Set problem: Write out the lines from the line with "The image size is (967, 544)." up to and including the line with "click(x=268, y=40)" without any changes, omitting the pictures.

Given data:
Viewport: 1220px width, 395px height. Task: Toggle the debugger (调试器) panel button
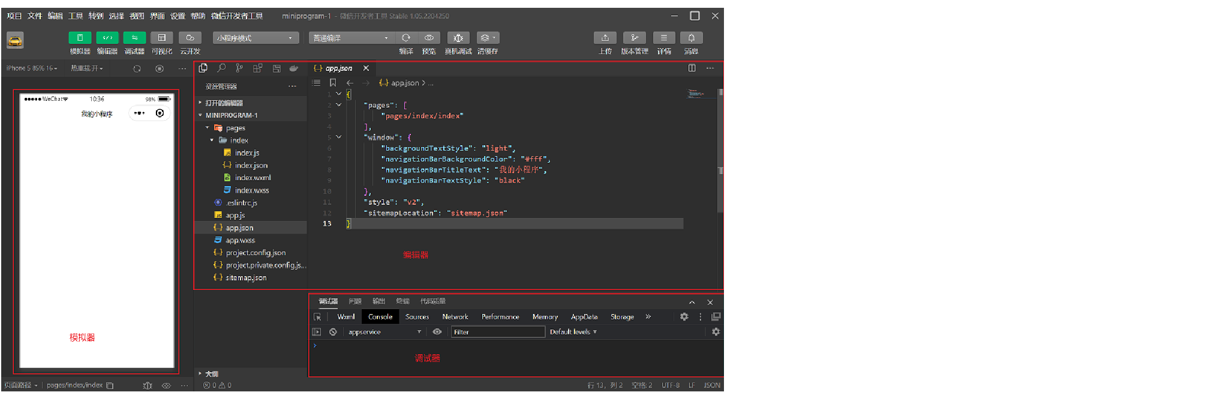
==
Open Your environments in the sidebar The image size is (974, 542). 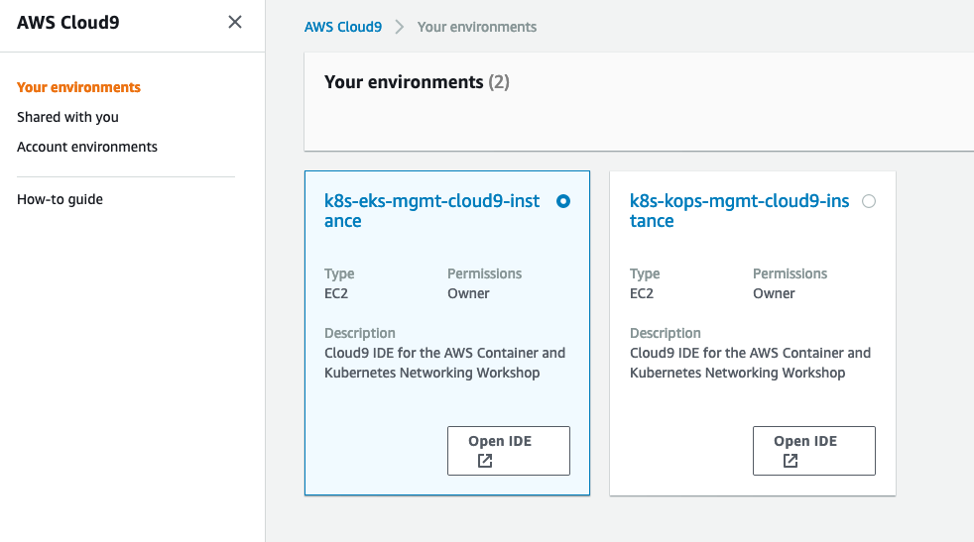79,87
--
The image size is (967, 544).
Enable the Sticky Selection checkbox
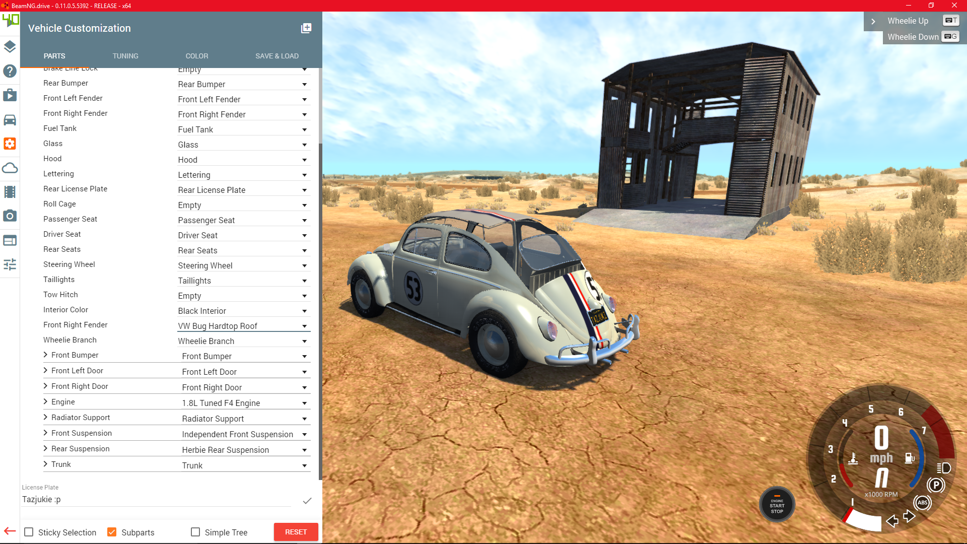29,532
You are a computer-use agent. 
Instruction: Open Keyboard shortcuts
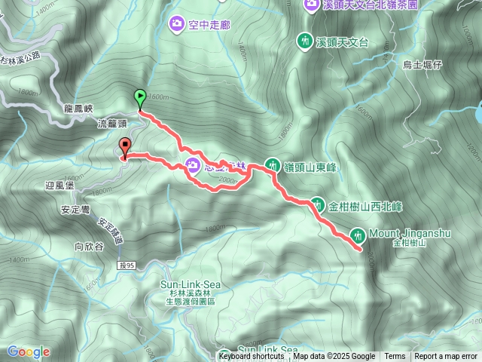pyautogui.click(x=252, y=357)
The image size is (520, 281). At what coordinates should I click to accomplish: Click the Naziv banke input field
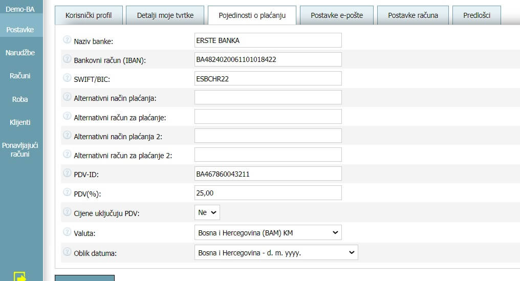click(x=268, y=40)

Problem solution:
The image size is (967, 544).
Enable the Sticky Selection checkbox
29,532
You are a computer-use agent. 
Instruction: Open Keyboard shortcuts
pyautogui.click(x=252, y=357)
The image size is (520, 281). At what coordinates should I click to accomplish: Click the Naziv banke input field
click(x=268, y=40)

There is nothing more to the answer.